=== Supplied material ===
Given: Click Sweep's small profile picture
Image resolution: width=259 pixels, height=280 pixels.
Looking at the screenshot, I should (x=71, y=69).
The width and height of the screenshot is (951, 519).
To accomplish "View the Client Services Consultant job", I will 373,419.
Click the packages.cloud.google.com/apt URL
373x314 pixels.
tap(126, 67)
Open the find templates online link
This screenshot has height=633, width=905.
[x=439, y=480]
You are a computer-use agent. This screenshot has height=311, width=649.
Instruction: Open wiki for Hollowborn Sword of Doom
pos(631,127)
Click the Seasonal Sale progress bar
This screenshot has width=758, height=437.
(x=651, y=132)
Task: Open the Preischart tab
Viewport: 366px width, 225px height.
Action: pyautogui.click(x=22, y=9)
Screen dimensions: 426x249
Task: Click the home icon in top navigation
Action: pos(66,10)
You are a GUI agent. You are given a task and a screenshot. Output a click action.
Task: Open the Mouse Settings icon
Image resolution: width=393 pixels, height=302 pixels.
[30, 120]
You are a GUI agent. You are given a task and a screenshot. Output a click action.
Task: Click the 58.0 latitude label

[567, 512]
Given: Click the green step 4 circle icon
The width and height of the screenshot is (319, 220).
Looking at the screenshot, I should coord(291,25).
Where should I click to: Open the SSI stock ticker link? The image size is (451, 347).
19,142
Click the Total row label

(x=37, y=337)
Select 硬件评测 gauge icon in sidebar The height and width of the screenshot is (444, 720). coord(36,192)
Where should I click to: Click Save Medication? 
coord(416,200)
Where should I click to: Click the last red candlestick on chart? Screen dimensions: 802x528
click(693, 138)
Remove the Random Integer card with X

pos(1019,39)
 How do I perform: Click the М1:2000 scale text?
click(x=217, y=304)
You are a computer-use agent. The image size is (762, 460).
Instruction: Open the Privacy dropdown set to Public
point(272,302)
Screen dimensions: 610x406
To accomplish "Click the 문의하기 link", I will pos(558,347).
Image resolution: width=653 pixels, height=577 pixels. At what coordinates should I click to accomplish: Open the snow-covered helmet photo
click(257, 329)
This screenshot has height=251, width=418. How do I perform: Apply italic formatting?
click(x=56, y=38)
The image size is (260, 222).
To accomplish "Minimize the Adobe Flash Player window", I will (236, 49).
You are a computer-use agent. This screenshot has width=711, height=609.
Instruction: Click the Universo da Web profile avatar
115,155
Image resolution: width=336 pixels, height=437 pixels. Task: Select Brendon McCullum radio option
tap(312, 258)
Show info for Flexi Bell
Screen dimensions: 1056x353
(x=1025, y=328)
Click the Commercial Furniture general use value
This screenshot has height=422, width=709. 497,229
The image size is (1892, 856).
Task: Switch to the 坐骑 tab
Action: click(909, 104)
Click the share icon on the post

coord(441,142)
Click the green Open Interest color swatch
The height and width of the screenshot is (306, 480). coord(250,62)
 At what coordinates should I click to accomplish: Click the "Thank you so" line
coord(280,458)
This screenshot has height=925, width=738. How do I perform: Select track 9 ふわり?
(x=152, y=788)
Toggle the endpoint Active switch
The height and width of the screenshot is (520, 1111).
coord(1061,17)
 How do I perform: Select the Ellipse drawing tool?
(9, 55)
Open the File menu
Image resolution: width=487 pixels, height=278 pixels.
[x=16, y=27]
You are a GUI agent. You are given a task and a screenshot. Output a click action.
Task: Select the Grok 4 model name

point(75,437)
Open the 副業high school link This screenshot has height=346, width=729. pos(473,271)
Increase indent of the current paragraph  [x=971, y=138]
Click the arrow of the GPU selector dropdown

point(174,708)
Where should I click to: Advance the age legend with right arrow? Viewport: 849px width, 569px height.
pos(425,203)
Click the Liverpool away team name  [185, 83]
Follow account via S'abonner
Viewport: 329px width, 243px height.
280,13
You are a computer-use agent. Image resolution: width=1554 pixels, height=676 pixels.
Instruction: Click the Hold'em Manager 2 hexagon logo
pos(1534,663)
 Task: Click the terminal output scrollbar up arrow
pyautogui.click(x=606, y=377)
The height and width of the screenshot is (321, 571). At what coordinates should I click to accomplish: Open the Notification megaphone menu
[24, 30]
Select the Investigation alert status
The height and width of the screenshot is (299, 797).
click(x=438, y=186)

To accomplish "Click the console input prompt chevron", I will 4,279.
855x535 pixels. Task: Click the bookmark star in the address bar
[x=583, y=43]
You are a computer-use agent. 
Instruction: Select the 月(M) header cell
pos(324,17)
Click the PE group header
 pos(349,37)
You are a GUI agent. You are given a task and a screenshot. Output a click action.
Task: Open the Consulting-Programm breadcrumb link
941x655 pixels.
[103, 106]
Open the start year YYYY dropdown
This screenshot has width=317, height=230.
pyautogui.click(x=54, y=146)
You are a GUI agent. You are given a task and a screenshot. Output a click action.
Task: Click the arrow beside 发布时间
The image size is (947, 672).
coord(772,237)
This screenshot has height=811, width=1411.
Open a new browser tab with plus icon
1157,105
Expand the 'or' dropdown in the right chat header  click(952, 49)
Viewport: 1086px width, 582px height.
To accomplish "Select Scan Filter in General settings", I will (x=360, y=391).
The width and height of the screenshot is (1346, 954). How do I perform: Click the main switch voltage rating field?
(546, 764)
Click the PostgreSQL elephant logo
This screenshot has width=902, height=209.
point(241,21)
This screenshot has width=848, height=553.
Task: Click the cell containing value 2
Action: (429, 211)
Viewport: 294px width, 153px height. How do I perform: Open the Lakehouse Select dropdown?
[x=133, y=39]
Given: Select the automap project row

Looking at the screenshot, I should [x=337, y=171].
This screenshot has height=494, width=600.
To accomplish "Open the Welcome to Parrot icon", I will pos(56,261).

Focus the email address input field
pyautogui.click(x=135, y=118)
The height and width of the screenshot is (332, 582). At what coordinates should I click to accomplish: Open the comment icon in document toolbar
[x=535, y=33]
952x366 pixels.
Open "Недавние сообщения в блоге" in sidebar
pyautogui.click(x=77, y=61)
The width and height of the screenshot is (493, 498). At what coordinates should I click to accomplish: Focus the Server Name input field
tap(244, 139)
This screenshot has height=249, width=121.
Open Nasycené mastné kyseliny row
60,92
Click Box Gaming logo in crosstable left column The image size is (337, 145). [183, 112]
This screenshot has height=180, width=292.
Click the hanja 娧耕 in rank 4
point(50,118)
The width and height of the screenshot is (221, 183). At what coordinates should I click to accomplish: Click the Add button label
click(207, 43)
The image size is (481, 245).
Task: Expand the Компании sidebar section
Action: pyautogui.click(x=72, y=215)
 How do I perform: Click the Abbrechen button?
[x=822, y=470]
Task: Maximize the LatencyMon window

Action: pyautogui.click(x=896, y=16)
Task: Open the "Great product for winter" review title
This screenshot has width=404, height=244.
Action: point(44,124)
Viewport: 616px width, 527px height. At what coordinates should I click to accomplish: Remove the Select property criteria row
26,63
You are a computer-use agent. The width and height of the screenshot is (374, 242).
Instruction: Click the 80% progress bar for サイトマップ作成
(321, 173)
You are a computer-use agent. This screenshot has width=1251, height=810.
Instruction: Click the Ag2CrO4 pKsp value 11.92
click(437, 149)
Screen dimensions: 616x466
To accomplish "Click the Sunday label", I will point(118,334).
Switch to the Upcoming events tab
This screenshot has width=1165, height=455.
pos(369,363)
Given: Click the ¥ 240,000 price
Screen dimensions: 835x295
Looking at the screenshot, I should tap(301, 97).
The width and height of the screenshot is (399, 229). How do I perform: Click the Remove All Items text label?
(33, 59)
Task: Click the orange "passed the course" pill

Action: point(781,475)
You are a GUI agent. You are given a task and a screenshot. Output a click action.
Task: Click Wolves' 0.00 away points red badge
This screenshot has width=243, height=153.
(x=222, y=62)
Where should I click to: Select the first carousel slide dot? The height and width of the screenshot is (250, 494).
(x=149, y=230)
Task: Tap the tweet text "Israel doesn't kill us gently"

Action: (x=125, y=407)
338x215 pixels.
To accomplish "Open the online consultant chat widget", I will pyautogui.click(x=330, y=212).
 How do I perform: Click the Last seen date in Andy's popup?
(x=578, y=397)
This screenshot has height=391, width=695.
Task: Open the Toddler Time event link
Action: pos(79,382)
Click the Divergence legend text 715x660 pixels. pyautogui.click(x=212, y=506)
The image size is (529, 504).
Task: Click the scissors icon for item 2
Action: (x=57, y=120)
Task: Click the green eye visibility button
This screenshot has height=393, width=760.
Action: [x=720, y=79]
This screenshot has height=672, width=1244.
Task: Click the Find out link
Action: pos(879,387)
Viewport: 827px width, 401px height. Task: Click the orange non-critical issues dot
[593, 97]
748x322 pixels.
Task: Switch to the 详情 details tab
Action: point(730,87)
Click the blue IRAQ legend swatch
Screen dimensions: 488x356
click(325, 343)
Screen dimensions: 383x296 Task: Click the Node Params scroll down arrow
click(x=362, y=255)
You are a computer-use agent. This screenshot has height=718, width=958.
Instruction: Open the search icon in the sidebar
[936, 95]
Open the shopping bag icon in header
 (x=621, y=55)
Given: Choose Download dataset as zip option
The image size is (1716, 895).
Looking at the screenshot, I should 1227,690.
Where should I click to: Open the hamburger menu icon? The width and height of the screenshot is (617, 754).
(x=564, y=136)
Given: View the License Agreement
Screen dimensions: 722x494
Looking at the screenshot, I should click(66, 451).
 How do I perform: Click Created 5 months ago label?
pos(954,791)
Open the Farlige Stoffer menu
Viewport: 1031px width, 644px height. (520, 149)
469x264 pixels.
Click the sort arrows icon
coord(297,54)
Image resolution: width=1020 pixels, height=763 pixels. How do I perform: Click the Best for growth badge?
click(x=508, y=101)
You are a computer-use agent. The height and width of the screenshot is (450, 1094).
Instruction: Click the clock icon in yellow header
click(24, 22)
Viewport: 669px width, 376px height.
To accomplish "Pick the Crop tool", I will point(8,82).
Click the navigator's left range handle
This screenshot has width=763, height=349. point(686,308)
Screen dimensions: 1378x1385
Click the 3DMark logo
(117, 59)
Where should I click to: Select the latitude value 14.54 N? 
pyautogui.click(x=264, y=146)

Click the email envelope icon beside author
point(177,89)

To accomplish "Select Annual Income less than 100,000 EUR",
===
Task brief
In the listing above, the lines from the one containing "Viewport: 616px width, 527px" through the one containing "338x215 pixels." must be set down exactly, with no other lines.

Response area
Viewport: 616px width, 527px height. At what coordinates should I click to accomplish: Remove the Select property criteria row
26,63
You are a computer-use agent. The width and height of the screenshot is (374, 242).
Instruction: Click the 80% progress bar for サイトマップ作成
(321, 173)
You are a computer-use agent. This screenshot has width=1251, height=810.
Instruction: Click the Ag2CrO4 pKsp value 11.92
click(437, 149)
Screen dimensions: 616x466
To accomplish "Click the Sunday label", I will point(118,334).
Switch to the Upcoming events tab
This screenshot has width=1165, height=455.
pos(369,363)
Given: Click the ¥ 240,000 price
Screen dimensions: 835x295
Looking at the screenshot, I should tap(301, 97).
The width and height of the screenshot is (399, 229). How do I perform: Click the Remove All Items text label?
(33, 59)
Task: Click the orange "passed the course" pill

Action: point(781,475)
You are a GUI agent. You are given a task and a screenshot. Output a click action.
Task: Click Wolves' 0.00 away points red badge
This screenshot has width=243, height=153.
(x=222, y=62)
Where should I click to: Select the first carousel slide dot? The height and width of the screenshot is (250, 494).
(x=149, y=230)
Task: Tap the tweet text "Israel doesn't kill us gently"

Action: (x=125, y=407)
338x215 pixels.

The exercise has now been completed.